The recommended process from designing a new feature/fix, to it being integrated or being released is detailed in the contribution guide2. From our experience of getting a Pull Request PR approved), here is the summarised sequence of events.

Step 1: Designing a solution

A contributor should indicate they want to work on an Issue. This enables rich feedback from the developers before you start designing a solution and coding. Branch from the main for coding the solution with an appropriate name, e.g. bugfix-issue-0420-patch-3. This ensures the solution can be tested independently and can be merged back into main without conflicts. Follow the official coding guidelines2: ensure tests, documentation, code-style checks, and code decorations are done as required.

Step 2: Create a PR

Once the solution seems complete create a PR. This will enable the following:

  • Checking that the changes can be merged without conflict

Figure: Example from the PR. [source]

  • The automated CI pipeline ensures the merge will work on different platforms and all tests pass. It checks the code-style using pylint. Runs the testing module for NetworkX on various virtual-machines with different distributions of MacOS, Ubuntu and Windows. It also checks that the test coverage is good.

Figure: Example from the PR. [source]

  • One or more of the core developers will review your changes and recommend more changes from different perspectives: software engineering, algorithmic complexity, testing, maintainability, etc

Figure: Example from the PR: code-style changes. [source]

Figure: Example from the PR: rich improvements. [source]

Step 3: Final Steps Modifications

After addressing various concerns on the PR, if everything looks good and works then the merge will be approved. The merge will not necessarily be immediately deployed. For instance, an example may be part of a series and needs to wait for other contributions, whereas a bugfix that is intended to fix the latest release will be deployed immediately.

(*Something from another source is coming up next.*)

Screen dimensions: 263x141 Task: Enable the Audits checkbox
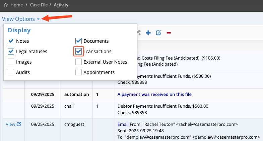(x=11, y=72)
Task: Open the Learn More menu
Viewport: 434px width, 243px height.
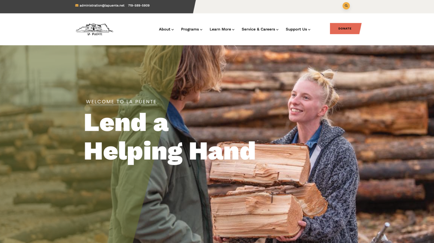Action: pos(220,29)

Test Processes and the role of test coverage

NetworkX uses the pytest framework, which provides the environment to quickly generate tests for the source-code. NetworkX tests can be run easily with the command PYTHONPATH=. pytest networkx, which tests over 20,000 statements. In CONTRIBUTING.rst2, the maintainers of the project have clearly stated:

The test suite has to pass before a pull request can be merged, and tests should be added to cover any modifications to the code base.

NetworkX uses unit tests, which are used to test standalone “units” of code. As mentioned in the previous blog3, NetworkX is primarily composed of distinct functions for many components. The functional style allows for more straightforward unit testing, as each function can be tested in isolation.

After running pytest with code coverage, we see that the coverage of NetworkX is very high, at 94%:

Stmts   Miss Branch BrPart  Cover
-----------------------------------------------
26303   1268  13418    623    94%

However, coverage is not always the best metric to minimize errors. Although new functionality must be tested, this does not necessarily mean that the quality of the test cases is always high. Contributors may see testing as a chore, and not focus so much effort on making them realistic to the system usage, which minimizes their effectiveness at reducing errors. For example, the shortest path graph algorithm may have edge cases that are not handled on specific graph types (e.g a directed graph).

That being said, generally, testing is of a good quality in NetworkX and is monitored by the maintainers of the project, as can be seen in the following issues: (#4463, #4647, #4144)

Hotspot Components from the past

NetworkX follows the Model-View-Controller architecture3 for the core functional elements. The other problem-specific functionality is horizontally extendable through independent functions. This means certain functionality is coded by domain-experts who need not necessarily be good software engineers. These portions of the code become primary candidates for hotspots.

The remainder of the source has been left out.